Following Strikeforce's fold in early 2013, Rousey and Tate joined the Ultimate Fighting Championship (UFC). As both promotions were owned by Zuffa LLC, Rousey was made the inaugural UFC Women's Bantamweight Champion. On February 23, 2013, she successfully defended her title against Liz Carmouche at UFC 157. On April 13, Tate made her UFC debut against Cat Zingano. Prior to this bout, it was announced that the winner of Tate vs. Zingano would receive a shot at the bantamweight title, as well as a coaching position opposite Rousey on The Ultimate Fighter.

Zingano won the fight by third-round TKO, with Tate arguing that the stoppage was premature. Rousey later revealed that she agreed with Tate's stance on the matter. On May 28, the UFC announced that Zingano had withdrawn from her coaching opportunity and title shot due to a knee injury, and that Tate would replace her.

Following the change of opponents, Rousey shared her thoughts on the new situation:

I’ve always respected Miesha as a fighter and an athlete. How we feel personally really has nothing to do with that. I think she’s entirely legit, but I don’t really feel bad about hitting her. It’s going to be really interesting for all of the fans who have kept up with [our] rivalry up to this point, and it will be really exciting for people who are learning of it for the first time. I’m actually honored to be coaching opposed her on the show, and I think this is really what was fated to happen. I’m really lucky to have a rival like her.

Tate said, "We have our definite disagreements, but I give her credit for what she’s done and where she’s got in the sport of women’s MMA. Without her, I don’t think we’d be as far so I do value that. But at the same time, I feel like I’m right on her heels, and I want what she has. I want the UFC belt. I want my team to win the show, and I want to be able to say that at the end of the day—to look her in the face and say, 'I've beaten Ronda Rousey.' "

While reflecting on the first bout, Tate claimed that she'd become too emotional beforehand. "In the fight against Ronda, I went in there to beat her up, not win an MMA match. I [made] mistakes, my head wasn't where it needed to be, and I got beat," she said. However, she ultimately expressed respect for Rousey's fighting ability, and stated that she would focus strictly on becoming a champion again in the second bout.

Rousey declared that she would prepare for the best Miesha Tate possible in their rematch.

===Rousey vs. Tate 2===
In their rematch at UFC 168 on December 28, 2013, Rousey defeated Tate by submission at 0:58 in round 3. Tate managed to escape several of Rousey's submission holds in the first two rounds, thus making her the first to ever reach the second and third round against Rousey.

==Impact==

Rousey and Tate featured in promotional art for EA Sports UFC

Tate and Rousey's rivalry is credited with bringing women's mixed martial arts to the Ultimate Fighting Championship, with UFC president Dana White confirming this during a 2012 interview.

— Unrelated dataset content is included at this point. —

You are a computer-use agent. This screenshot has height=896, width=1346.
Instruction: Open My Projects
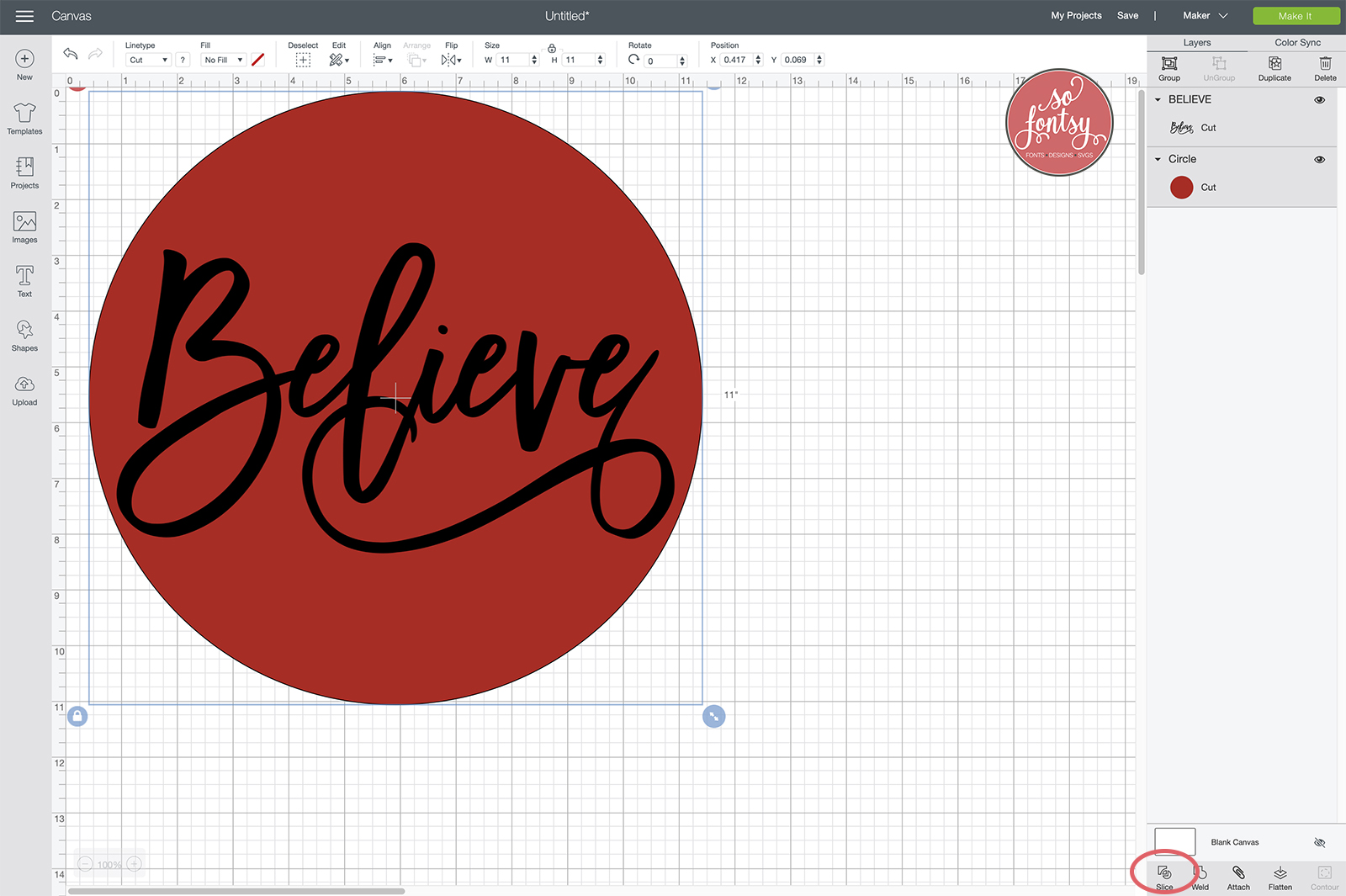(x=1076, y=16)
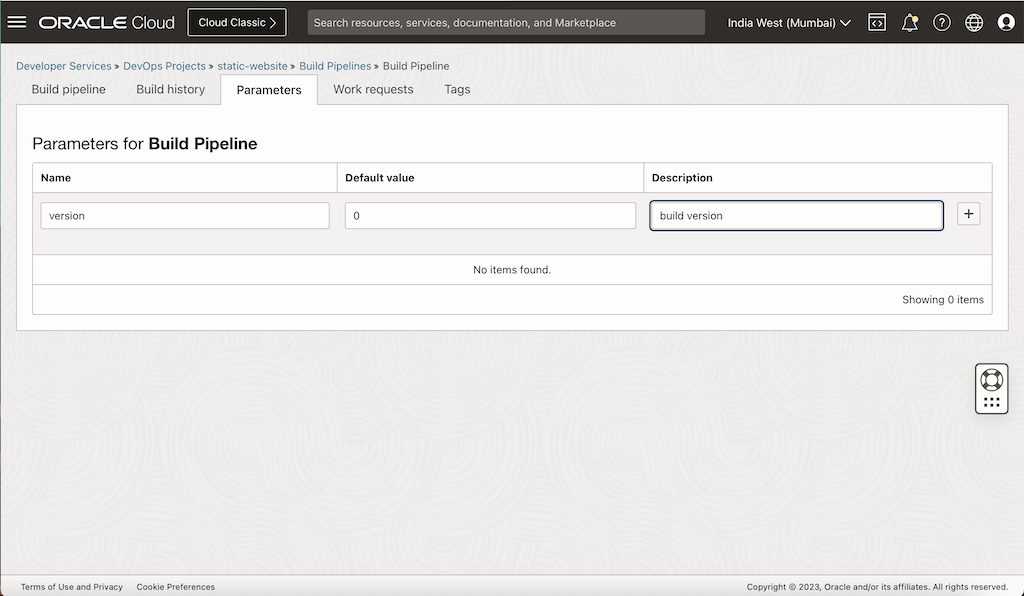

In 2013, EA Sports announced that Rousey and Tate were the first-ever female fighters selected for inclusion in a UFC video game. The two also appeared together on ESPN's SportsCenter while promoting their rematch. In an interview with Yahoo!, Rousey stated, "I think people will look back at this as one of the monumental rivalries", and as "one of those things that really cemented women's MMA."

In November 2015, Holly Holm defeated Rousey for the UFC Bantamweight Championship. Tate won the title from Holm the following March, but lost it to Amanda Nunes in July 2016. Following a loss to Raquel Pennington at UFC 205 in November 2016, Tate announced her retirement from mixed martial arts. A month later in December, Rousey attempted to take the title from Nunes but was defeated, and retired shortly afterward.